Logistical skills: The Panacea The Pharma Sector Needs

pharmaceutical lab

This is a guest post for BioSpace, contributed by Leigh Anderson, Managing Director at Bis Henderson Recruitment.

With a swirl of rumors around the changes in ownership in the pharma industry, this invariably triggers reviews of business strategies and consequent reassessment of whether the right skills and expertise are in place to achieve new goals. This comes on top of more fundamental changes that have been triggered or accelerated by the COVID-19 pandemic.

The pharmaceutical retail, wholesale and distribution sector is ‘in play’, as they say on the markets. 

The Current Landscape

In parallel with this market activity, we are seeing a marked upswing in recruitment for senior and middle-ranking logistics and supply chain posts in the sector. And it’s hardly surprising, as wider skillsets from pertinent related sectors will be needed.

Changes in ownership invariably trigger reviews of business strategies and consequent reassessment of whether the right skills and expertise are in place to achieve the new goals. But this comes on top of more fundamental changes that have been triggered or accelerated by the Covid pandemic.

Restructuring, and pharmacy involvement in vaccine rollouts, have prompted significant and ongoing investment in new distribution centers, final mile delivery and automation, including robotic dispensing solutions. In addition, the pandemic has revealed critical dependencies, especially for packaging and drug delivery supplies, which has pushed supply chain resilience higher up on corporate agendas.

More fundamentally, the pandemic has accelerated the digitalization of medicine, including pharmacology. Pressure on general practice has been met by ramping up the NHS Direct platform, and by a boom in private-sector online medicine. And this is extending to the online ordering of drugs and therapies, particularly repeat prescriptions, for delivery Direct-to-Patient.

The processes are analogous to, but with significant differences from, consumer eCommerce. Direct-to-Patient promises to be more convenient, reduce waste, encourage better course adherence by patients and help control the problem of parallel imports. Better visibility of demand can be fed into predictive analytics for further improvement. But exactly what this might mean for the role of wholesalers is still in question.

The vaccine development and roll-out process has also highlighted the importance of accurate logistics in clinical trials, where any supply failure risks negating months or years of development work and delaying the deployment of valuable therapies.
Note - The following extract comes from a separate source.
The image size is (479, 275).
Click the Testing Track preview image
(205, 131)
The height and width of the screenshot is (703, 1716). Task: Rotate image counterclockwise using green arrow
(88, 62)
Healthcare is a data-rich environment, and there is now a real emphasis on using sophisticated data analytics, to quote Walden, “to optimize logistics processes and streamline flows both within health entities (pharmacies, hospitals), and also directly to patients”. Digitalization is rapidly being applied to a host of regulatory requirements, from real-time traceability to quality control, market authorization, pharmaceutical release, customs brokerage and more.

Forward-looking companies are also beginning to plan for an era of individually tailored therapies, especially around cell and gene therapies. So-called ‘vein to vein’ supply chains will require needle-sharp logistics to move blood or tissue samples from the patient to the laboratory, as well as deliver the resultant therapy back to the patient – all under critical time pressure. 

The trend, already evident, is forever wider product ranges, in smaller volumes and with high demand volatility, with very short shelf lives, requiring differing temperature regimes, dealt with in part by the increasing use of postponement strategies. And, needless to say, all this has to be conducted with the highest ethical and customer-centric focus.

Reassessing the Skillset in Your Business

So what are the skills companies are looking for to meet this complex agenda? Clearly, experience in significant change management will be valuable. There are specific technical skills in demand – in robotics and automation, in the application of big data analytics to supply chain and distribution activities and in building effective direct-to-user distribution channels taking appropriate learnings from consumer eCommerce. 

Experience in time-critical sectors (short-life products and stringent delivery time requirements), and in reducing fulfillment times is in demand, as is experience in using procurement and supplier relations processes to improve supply chain resilience.

Managers at all levels will also need an understanding of how heavily regulated industries have to operate – especially as some innovations in, for example, direct-to-patient supply may, in some countries, require legal or regulatory change.

Partly because of this, there has been an unspoken assumption in parts of the sector that senior staff really need a medical, pharmacological or life science background. But it is now appreciated that this isn’t necessarily the case, and that there are lessons to be learned and knowledge to be transferred from other sectors – consumer eCommerce, temperature-controlled food distribution chains, even the data analytics used in high volume, but high variance, industries such as fashion.